An article in Nature Biotechnology by an venture capitalist paints a gloomy picture of commercial prospects for stem cell therapies. Lutz B. Giebel, of SV Life Sciences, says that companies developing cell therapies have disappointed investors in the past — and stem cell therapies, especially those using embryonic stem cells, are even riskier, apart from difficult intellectual property issues.

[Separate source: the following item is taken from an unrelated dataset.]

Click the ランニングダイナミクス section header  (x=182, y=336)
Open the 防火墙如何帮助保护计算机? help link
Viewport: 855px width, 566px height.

Amongst the hurdles to be faced are: developing a “well thought- through licensing and cross-licensing strategy”; developing off-the- shelf products, not just one-person-only transplants; and finding ways to ensure that patients will not reject the product. Giebel lists the range of risks involved: the technology risk of differentiating stem cells into fully functioning cells; the manufacturing risk of being able to create an affordable product; the risk of failure in clinical trials; the regulatory risk of facing a potentially hostile US Food and Drug Administration; the timeline risk of selling other products while the therapy is being developed; and finally the exit risk of selling out with a profit.
Giebel concludes that stem cell therapy is currently an unattractive investment. It needs “to be incubated in academia much longer before it is ready to graduate into a business that can commercialise the technology and deliver real products.” However, he foresees that the US$3 billion to be spent by Californian taxpayers over the next 10 years will produce real products which can be commercialised by investors.